» EXERCISE TASK: Copy out every one of the records below, replacing each occurrence of "screenshot" with "capture" and keeping all other text unchanged. Omit the pictures from your output.

» RECORDS SHOWN:
○ ○ ○ ○

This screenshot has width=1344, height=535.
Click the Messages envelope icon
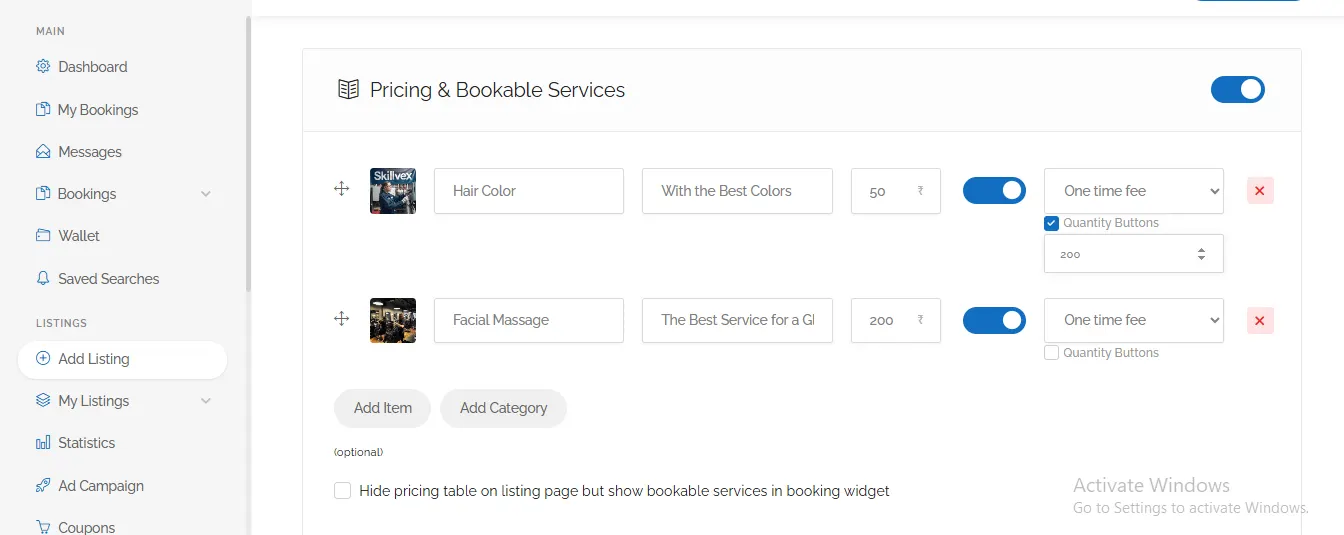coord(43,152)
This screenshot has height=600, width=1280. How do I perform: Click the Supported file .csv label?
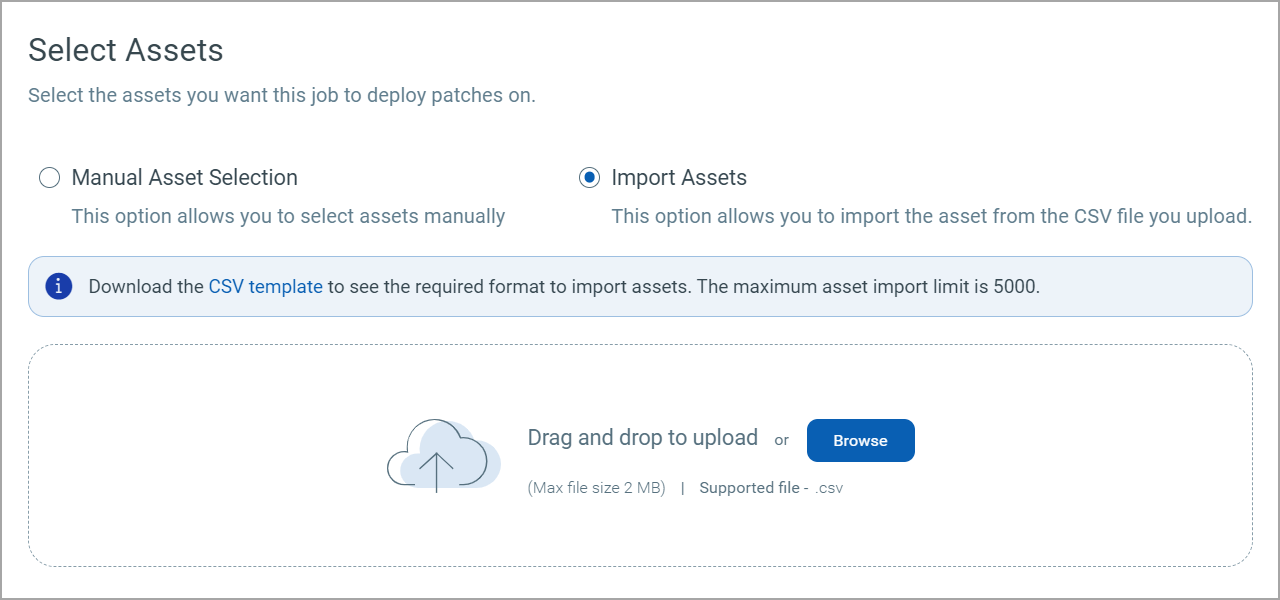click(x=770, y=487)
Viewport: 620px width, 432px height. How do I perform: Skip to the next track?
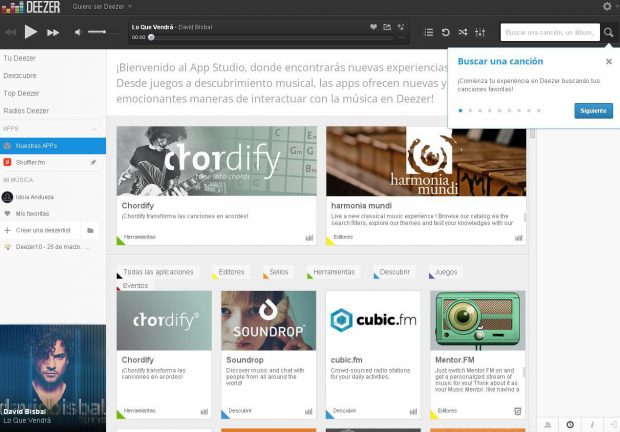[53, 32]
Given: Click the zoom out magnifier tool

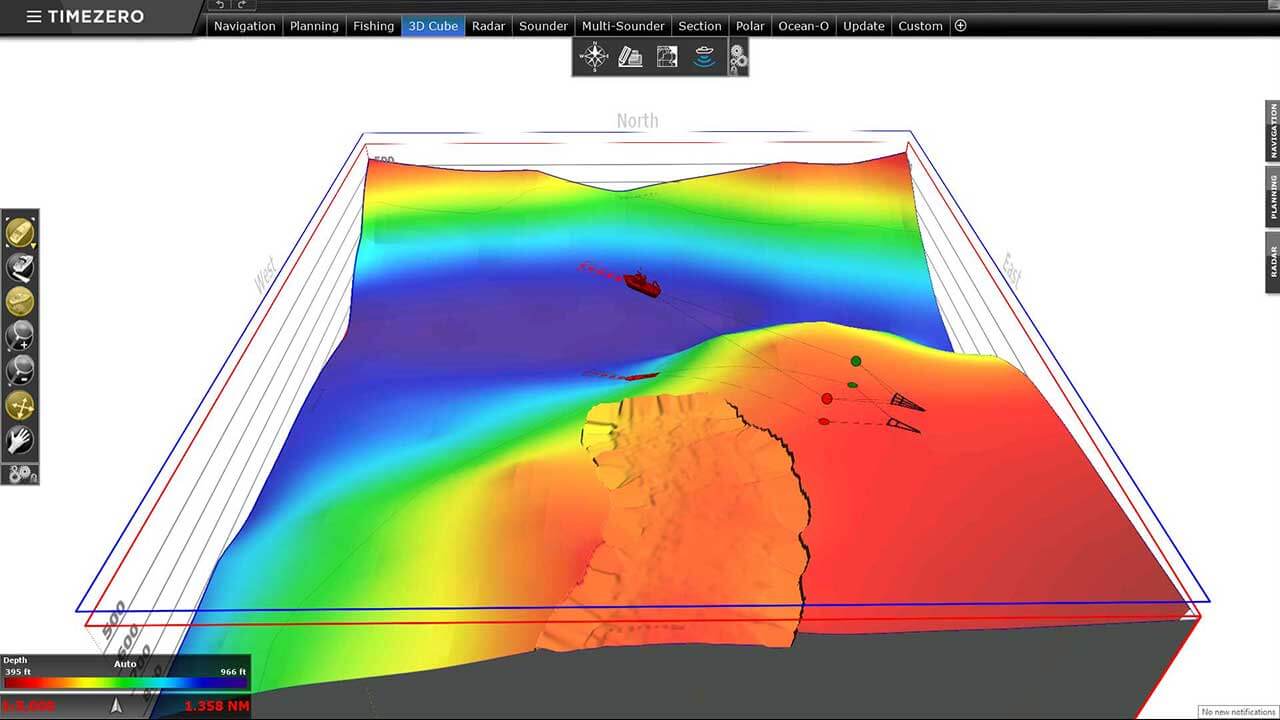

○ ○ ○ ○

» ANSWER TO THE PROBLEM:
This capture has width=1344, height=535.
Click the Messages envelope icon
coord(43,152)
This capture has height=600, width=1280. How do I perform: Click the Supported file .csv label?
click(x=770, y=487)
Viewport: 620px width, 432px height. How do I perform: Skip to the next track?
[53, 32]
Given: Click the zoom out magnifier tool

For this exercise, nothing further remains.